As an alternative, you could try and find another gaming group, or you could try your hand at being a GM yourself with new players (or current, if some of them don't mind 2 campaigns in their schedule).  Being a GM has never been easier in any game than in 4e; the amount of material available for custom or predesigned campaigns has never been more readily available.  That, and you get to design your own story!  Once I started, I never looked back
Is this 4th?  Cause if it's 4th what's the problem?  Dwarves are seriously, the master race in 4th.  Second winds as minors, reduced forced movements, saves to avoid being knocked prone, dwarven weapon training as a starting feat, man dwarves are so awesome I keep threatening to play one if my DM causes my current guy to die.

Personally, as the DM I wouldn't "reflavor" any races.  If I was starting a campaign where I wanted all players to start as a dwarf, I'd just make them start as dwarves, and encourage everyone to have different classes and backgrounds for their characters. 

I played a pathfinder campaign that was all dwarves, I was an ale brewing drunken monk, and I ripped dudes apart with my fists!

Dropping out is the wrong thing to do.  Instead, you should embrace it as a chance to explore something you as a player wouldn't normally do.  The opportunities to explore a different world from a different perspective and role play it should be any challenge accepted by any DnD player worth his salt.

In short, be an adult, deal with it.  Life ain't always what you want, and who knows, you might actually have fun.



This is complete bunk.

The DM doesn't get to tell you what you're going to play.

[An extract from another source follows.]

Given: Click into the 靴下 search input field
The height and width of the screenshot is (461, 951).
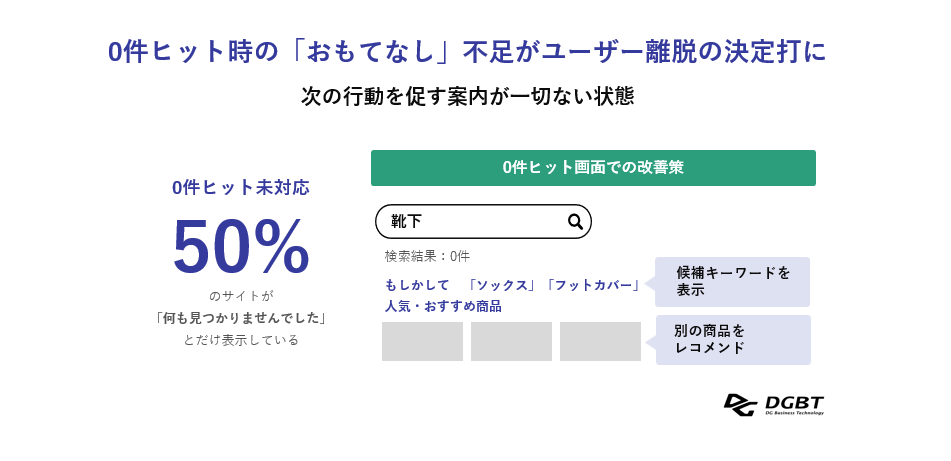Looking at the screenshot, I should (x=470, y=221).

If he refuses to allow any non dwarves in his campaign, he's being too damned fussy about his precious vision, and needs to get over it. If he won't, don't play in that campaign.

Being friends with someone doesn't obligate you to participate in things you find distasteful.
Skeptical_Clown wrote:
More sex and gender equality and racial equality shouldn't even be an argument--it should simply be an assumption for any RPG that wants to stay relevant in the 21st century.
104340961 wrote:
Pine trees didn't unanimously decide one day that leaves were gauche.
http://community.wizards.com/doctorbadwolf/blog/2012/01/10/how_we_can_help_make_dndnext_awesome


I think you mean "I shouldn't play in that game, and if he doesn't get enough players he should either reconsider or write a book instead".

Because not only is there nothing wrong with "I want to run a game with X type of PC", it's pretty much a prerequisite in any game that isn't straight by-the-book "team-based good-aligned heroes save the world" D&D.




No, it isn't.

I don't play those campaigns, and I don't restrict PC type.

I never do either of those things.

I make some requests regarding player behavior*, and I have one campaign where everyone is some kind of sword wielder**, but that's it.

*Like, don't be a disruptive jerk. no alignment restrictions, just don't be a jerk.

**which came out of a conversation with the group toward the tail end of the last campaign with them, in which we all fell in love with the idea, and decided as a group to do it.

D&D isn't supposed to be a fun hobby- it's an experience you have to go through, even if you don't actually enjoy it.



I disagree with your statement.



This is one of those rare situations where "+1" or "thumbsup" would be appropriate to use.



seconded.
Skeptical_Clown wrote:
More sex and gender equality and racial equality shouldn't even be an argument--it should simply be an assumption for any RPG that wants to stay relevant in the 21st century.
104340961 wrote:
Pine trees didn't unanimously decide one day that leaves were gauche.